The Biology of Mob Violence
The group mind is powerful. It can be dangerous: primitive, irrational and violent or, enthusiastic, supportive and calling for positive change. In the past, psychologists offered all kinds of explanations for the development and existence of groupthink. Novel investigative methods have provided new insight into how the group mind actually operates, placing the field on a genuinely scientific footing.
Generally speaking, a crowd is defined as a group of people that have gathered for a common purpose or intent such as at a demonstration, a sports event, or during looting, or may simply be made up of many people going about their business in a busy area. It is not so much crowds that worry me. It is mobs like lynch mobs or the Jan. 6 insurrection in Washington. By a mob I refer to a large and disorderly crowd of people especially, one bent on riotous or destructive action.
Both the brain and the heart generate extensive electromagnetic fields with the heart having the much more powerful one. When two or more people are in close proximity these electromagnetic vibrations will be picked up and responded to by their respective organs. It is like two people standing six feet apart, each of them holding a tuning fork. When one person strikes their tuning fork, the other’s tuning fork starts to vibrate in the same rhythm. When our hearts are on the same wave-length with the heart of another person, and to a lesser extent, when our brains synchronize, mutual attraction takes place and we feel emotionally close to that person. When two or more people spend time together their organs synchronize, particularly the heart, which then fosters social bonding and cohesion.
An experiment which throws a new light on the issue of mobthink is the “Kidnapping-and-Cross-Fostering Study” devised by Gene Robinson, Director, Institute of Genomic Biology, University of Illinois.
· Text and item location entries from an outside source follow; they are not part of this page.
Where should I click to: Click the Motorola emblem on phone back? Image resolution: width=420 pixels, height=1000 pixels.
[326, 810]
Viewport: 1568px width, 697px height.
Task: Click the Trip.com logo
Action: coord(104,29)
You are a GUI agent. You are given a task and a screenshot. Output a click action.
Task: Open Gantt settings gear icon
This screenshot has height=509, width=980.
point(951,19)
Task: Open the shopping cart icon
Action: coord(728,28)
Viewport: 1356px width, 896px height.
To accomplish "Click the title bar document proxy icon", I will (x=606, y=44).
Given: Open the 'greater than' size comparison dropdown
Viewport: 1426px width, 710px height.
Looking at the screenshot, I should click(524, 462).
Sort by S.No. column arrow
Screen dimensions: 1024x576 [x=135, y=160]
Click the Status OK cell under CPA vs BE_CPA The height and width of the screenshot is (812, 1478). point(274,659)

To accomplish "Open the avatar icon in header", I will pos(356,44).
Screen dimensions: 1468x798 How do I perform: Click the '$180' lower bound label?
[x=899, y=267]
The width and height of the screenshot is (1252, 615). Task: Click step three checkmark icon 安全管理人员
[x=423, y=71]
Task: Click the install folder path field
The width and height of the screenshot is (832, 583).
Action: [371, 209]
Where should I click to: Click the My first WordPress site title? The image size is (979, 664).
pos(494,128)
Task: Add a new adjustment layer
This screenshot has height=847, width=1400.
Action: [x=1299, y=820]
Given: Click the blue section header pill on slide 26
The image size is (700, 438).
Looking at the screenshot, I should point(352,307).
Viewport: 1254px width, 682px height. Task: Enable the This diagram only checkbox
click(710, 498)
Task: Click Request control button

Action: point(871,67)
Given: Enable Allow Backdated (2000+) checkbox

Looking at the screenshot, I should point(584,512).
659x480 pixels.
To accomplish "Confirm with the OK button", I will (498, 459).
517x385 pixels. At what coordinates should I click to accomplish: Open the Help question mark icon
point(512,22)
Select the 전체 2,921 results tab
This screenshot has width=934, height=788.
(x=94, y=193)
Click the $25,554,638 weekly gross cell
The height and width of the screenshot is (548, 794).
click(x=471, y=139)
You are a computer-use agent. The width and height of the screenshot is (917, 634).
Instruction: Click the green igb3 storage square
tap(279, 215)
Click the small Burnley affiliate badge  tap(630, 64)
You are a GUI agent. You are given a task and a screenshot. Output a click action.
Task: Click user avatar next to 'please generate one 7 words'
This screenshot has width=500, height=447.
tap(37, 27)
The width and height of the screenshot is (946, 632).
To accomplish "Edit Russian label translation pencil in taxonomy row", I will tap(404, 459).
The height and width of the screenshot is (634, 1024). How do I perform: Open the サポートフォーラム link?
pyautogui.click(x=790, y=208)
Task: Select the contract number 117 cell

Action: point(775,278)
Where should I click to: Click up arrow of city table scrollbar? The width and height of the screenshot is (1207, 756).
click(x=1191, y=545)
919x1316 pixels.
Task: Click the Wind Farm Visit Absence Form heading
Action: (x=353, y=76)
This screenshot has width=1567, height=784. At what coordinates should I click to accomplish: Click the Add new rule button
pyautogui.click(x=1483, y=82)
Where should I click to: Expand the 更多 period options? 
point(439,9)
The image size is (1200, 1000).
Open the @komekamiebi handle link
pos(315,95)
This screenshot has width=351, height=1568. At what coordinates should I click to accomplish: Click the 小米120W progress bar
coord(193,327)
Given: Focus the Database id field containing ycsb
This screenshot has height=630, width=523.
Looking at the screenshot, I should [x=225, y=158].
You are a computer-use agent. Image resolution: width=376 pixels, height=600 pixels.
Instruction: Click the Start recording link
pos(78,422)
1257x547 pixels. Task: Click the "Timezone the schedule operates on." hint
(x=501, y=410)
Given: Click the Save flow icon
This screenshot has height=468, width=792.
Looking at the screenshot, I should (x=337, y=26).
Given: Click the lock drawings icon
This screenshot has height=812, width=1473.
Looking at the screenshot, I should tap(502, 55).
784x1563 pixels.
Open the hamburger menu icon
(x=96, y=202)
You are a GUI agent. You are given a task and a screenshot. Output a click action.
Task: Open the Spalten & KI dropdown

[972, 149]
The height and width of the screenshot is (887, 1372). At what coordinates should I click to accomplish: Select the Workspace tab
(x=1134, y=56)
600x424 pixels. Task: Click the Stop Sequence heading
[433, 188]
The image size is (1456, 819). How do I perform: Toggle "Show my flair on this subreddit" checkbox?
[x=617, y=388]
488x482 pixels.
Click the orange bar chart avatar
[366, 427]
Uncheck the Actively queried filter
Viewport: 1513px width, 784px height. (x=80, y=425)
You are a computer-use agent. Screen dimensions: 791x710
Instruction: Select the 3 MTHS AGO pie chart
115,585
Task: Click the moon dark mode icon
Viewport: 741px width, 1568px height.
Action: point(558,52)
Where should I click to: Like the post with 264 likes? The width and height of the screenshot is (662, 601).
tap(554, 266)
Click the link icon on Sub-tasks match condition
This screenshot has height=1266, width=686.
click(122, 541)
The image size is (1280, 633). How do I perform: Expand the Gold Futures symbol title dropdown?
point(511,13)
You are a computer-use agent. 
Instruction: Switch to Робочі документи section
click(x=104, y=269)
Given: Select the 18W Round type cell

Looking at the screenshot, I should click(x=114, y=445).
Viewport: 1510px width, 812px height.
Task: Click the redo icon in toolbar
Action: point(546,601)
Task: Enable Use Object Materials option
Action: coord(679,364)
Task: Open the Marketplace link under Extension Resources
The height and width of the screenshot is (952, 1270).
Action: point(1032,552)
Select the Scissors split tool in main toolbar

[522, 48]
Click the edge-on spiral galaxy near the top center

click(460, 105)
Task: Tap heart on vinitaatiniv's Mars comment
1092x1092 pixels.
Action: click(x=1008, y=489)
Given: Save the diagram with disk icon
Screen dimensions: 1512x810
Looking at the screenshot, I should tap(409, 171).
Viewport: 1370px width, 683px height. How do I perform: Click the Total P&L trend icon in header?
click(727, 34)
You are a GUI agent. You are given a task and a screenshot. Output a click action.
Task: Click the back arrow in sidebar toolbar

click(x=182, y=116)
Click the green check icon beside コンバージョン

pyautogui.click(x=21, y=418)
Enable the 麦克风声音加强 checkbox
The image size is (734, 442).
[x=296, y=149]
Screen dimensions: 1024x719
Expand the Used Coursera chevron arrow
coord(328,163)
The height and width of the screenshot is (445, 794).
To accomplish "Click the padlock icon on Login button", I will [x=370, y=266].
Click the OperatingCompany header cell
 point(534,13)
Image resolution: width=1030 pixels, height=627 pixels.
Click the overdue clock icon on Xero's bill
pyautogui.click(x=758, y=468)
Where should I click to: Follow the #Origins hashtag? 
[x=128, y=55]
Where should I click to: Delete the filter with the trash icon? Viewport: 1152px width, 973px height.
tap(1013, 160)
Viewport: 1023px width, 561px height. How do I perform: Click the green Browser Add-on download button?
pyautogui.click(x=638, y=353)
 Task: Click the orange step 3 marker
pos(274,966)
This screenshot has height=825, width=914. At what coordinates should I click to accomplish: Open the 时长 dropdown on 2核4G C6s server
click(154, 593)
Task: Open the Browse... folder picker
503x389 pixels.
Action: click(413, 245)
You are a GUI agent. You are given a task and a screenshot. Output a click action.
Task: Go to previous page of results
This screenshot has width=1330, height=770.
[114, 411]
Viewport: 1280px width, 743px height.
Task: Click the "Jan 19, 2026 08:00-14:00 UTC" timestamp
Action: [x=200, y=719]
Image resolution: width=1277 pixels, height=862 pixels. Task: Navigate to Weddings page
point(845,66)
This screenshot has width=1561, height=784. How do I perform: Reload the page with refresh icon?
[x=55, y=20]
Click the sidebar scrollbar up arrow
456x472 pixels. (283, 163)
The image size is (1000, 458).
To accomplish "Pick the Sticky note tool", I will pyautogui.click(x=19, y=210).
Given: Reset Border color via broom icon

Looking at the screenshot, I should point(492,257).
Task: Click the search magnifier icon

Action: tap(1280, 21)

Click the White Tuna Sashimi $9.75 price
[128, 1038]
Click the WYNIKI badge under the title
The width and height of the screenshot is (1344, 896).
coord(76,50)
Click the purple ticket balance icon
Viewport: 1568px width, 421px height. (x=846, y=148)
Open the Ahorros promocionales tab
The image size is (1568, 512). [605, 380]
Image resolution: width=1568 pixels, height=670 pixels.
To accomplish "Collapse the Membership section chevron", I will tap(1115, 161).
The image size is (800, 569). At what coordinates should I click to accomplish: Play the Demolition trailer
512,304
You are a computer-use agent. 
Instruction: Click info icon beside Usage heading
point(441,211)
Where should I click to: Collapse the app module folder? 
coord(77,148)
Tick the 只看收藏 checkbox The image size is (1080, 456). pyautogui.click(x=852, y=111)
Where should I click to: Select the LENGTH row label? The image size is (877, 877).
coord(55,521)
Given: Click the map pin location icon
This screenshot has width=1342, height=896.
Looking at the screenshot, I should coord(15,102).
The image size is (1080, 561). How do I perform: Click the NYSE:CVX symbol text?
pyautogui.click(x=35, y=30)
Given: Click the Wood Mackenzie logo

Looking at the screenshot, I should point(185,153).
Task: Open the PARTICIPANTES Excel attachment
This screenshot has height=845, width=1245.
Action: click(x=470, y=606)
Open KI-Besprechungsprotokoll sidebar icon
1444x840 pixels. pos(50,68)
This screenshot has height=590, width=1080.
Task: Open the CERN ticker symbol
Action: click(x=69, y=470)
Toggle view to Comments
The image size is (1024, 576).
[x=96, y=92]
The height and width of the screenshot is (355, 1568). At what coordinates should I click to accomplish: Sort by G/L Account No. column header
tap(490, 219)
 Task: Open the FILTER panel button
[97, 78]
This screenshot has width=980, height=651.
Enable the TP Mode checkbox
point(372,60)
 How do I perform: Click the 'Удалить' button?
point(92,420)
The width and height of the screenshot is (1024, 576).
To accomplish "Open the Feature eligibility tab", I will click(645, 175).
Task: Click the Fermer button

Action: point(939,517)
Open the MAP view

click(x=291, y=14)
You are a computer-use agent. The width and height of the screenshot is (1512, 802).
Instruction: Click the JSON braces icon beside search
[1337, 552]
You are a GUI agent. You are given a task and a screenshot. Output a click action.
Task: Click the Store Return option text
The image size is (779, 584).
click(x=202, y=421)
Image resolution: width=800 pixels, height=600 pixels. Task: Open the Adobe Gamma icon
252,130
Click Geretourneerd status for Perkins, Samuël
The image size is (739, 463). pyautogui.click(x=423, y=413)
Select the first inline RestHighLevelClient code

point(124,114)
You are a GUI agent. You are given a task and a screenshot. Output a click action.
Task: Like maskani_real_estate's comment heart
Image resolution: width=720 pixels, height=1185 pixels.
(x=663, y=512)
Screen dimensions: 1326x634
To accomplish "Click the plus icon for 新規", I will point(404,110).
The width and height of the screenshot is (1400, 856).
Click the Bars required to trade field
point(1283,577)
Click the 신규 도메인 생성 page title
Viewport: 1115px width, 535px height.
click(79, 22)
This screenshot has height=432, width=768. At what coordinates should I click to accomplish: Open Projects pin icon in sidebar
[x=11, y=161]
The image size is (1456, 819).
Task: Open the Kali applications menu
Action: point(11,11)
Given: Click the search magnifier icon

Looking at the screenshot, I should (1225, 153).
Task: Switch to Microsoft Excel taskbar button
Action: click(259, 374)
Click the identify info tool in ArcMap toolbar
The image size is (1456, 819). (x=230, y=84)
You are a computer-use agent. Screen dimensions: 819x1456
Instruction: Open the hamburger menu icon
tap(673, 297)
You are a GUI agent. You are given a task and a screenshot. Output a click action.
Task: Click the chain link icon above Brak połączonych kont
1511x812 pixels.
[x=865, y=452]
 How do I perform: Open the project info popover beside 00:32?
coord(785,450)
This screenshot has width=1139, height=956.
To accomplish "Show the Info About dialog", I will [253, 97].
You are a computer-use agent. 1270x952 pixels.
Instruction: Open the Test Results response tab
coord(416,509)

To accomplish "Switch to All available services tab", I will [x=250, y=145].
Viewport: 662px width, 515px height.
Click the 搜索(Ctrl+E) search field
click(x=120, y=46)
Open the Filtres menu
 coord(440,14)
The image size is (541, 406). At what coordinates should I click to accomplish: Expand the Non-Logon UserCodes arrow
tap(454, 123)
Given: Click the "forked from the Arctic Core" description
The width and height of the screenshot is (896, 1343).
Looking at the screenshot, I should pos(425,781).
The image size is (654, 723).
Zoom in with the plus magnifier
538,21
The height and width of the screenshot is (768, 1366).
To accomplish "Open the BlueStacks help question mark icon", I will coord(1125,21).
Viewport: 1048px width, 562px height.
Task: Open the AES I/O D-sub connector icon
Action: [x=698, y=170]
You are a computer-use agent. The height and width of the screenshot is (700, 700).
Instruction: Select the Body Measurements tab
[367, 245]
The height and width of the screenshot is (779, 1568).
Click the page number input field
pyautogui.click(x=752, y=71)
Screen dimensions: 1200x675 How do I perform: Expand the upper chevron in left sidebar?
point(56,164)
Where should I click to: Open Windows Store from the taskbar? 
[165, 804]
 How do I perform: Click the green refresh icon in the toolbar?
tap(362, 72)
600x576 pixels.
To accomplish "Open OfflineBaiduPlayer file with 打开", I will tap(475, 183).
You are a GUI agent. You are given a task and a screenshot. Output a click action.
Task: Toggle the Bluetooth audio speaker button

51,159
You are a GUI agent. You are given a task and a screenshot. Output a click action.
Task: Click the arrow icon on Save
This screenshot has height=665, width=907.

What Robinson did was to pluck about 250 of the youngest bees from two African hives (“killer bees”) and two European hives (a gentle bee strain), and paint marks on the bees’ backs to identify their origins. Then he and his team switched each set of newborns and placed them into the hive of the other subspecies. European honeybees raised among more aggressive African bees, not only became as belligerent as their new hive mates – they came to genetically resemble them. And vice versa. What this experiment beautifully proves is that in a very short time the social environment can change gene expression and behavior.
David Clayton, a neurobiologist and a colleague of Gene Robinson, at the University of Illinois, found that if a male zebra finch heard another male zebra finch sing nearby, a particular gene in the bird’s forebrain would be stimulated and it would do so differently depending on whether the other finch was strange and threatening, or familiar and safe. Songbirds demonstrated massive, widespread changes in gene expression in just 15 minutes.
We are learning that brain responses to social stimuli can be massive, involving hundreds, sometimes thousands of genes. Even as recently as 20 years ago no self- respecting geneticist or neuroscientist would have thought in their wildest dreams that social experiences lead to changes in brain gene expression and behavior. But they do.